[Exercise prompt]
Your answer should be every line from the records that contains "each".

Saved data entries:
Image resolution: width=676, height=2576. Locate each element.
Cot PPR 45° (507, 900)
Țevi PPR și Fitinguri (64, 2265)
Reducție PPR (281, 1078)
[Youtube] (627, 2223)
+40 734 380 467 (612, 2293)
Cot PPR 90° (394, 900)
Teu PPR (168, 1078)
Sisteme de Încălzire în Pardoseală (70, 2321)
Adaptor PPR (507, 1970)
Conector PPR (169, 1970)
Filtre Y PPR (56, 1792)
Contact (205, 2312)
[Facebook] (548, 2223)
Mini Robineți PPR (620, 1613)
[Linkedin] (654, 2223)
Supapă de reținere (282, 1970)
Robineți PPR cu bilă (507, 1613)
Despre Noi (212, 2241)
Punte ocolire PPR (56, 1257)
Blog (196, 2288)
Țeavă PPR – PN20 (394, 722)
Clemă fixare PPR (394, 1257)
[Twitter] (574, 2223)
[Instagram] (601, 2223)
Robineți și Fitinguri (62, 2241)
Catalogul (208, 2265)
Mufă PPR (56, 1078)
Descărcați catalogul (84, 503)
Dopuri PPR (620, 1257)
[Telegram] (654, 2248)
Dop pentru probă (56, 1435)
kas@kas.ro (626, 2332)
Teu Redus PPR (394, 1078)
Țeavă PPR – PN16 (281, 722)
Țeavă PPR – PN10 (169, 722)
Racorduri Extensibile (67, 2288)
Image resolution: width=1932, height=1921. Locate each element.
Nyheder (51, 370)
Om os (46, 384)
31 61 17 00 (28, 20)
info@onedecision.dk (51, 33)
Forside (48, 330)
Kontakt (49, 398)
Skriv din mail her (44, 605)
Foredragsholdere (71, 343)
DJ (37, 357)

[The completed task]
Image resolution: width=676, height=2576. Locate each element.
Image resolution: width=1932, height=1921. Locate each element.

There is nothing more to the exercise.